Den geneigten Hörer erwartet auf Death Chants Echoes From Aphotic Void ein 51-minütiger (Death)-Doom-(Alb)-Traum. Diese Totengesänge werden den Ohren der Doom Jünger schmeicheln und sie in Angst und Schrecken versetzen.
Dabei wollen die Jungs aus dem Osten der Republik nicht kleinlich sein und lassen uns mit dem Opener The Pettiness Of Life schon einmal die Abgründe des Dooms erkunden. Der Song prasselt so richtig auf den Hörer ein. Unheimlich wird es mit dem Einsetzen der Stimmen. Der Hauptgesang drückt die Stimmung noch einmal ein Stück mehr. Der Song kommt wie eine unaufhörliche Klatsche auf beide Wangen daher. Am elendigsten wird er, wenn er das Tempo noch einmal verlangsamt und chorale Stimmen im Hintergrund zu vernehmen sind. Spätestens hiermit hat der Song den Ritterschlag des Dooms verdient. Elendige zehn Minuten voller Finsternis und dunkler Abgründe. Wer diesen Song und seine Dunkelheit erlebt hat, mit seinen starken Wechseln im Tempo, kann nur noch eins verleiten: die völlige Verachtung vor dem Licht, der Sonne. Diese Verachtung vor der Sonne folgt auch anschließend mit My Utter Contempt For The Sun.
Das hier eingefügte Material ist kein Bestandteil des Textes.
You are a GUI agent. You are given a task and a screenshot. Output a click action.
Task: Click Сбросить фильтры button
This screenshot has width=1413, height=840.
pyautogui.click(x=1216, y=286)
Die Riffs werden noch dunkler und kriechen vor triefender Verachtung vor dem Sonnenlicht vor sich dahin. Wenn die Farbe Schwarz einen Klang hat, dann wohl am ehesten diesen. Oh Herr des dunklen Lichts, die Band hat mich jetzt schon als einen ihrer Jünger eingefangen. Der Sound lässt die Nackenhaare sich wohlig aufstellen. Ein Sound, der einer Apokalypse gleichkommt. Ein Licht, nur ein Fünkchen Hoffnung in Sicht? Nein, auf keinen Fall. Nicht umsonst hallen diese Totengesänge aus der aphotischen Leere. Dunkel, schwarz und ohne jedwede Hoffnung, auch in der Endless Sea Of Dead Mirrors, dem kürzesten Stück auf diesem genialen Album, welcher so voller Verachtung für das Licht ist. Dieser Song war bereits der bandeigene Appetizer auf der vorangegangenen EP. Die Band scheint wohl nicht nur eine Verachtung des Lichts anzutreiben. Despise Everything trifft es nicht nur vom Songtitel her, sondern untermauert dies sehr stark mit apokalyptischen Klängen.
Trapped In Equilibrium prügelt uns zum Abschluss noch einmal in die unerlässliche Dunkelheit. Tiefer und dunkler Sound und eine erdrückende Stimme sorgen dafür, dass wir als Doomjünger uns noch einmal an einem unheimlichen Song laben können!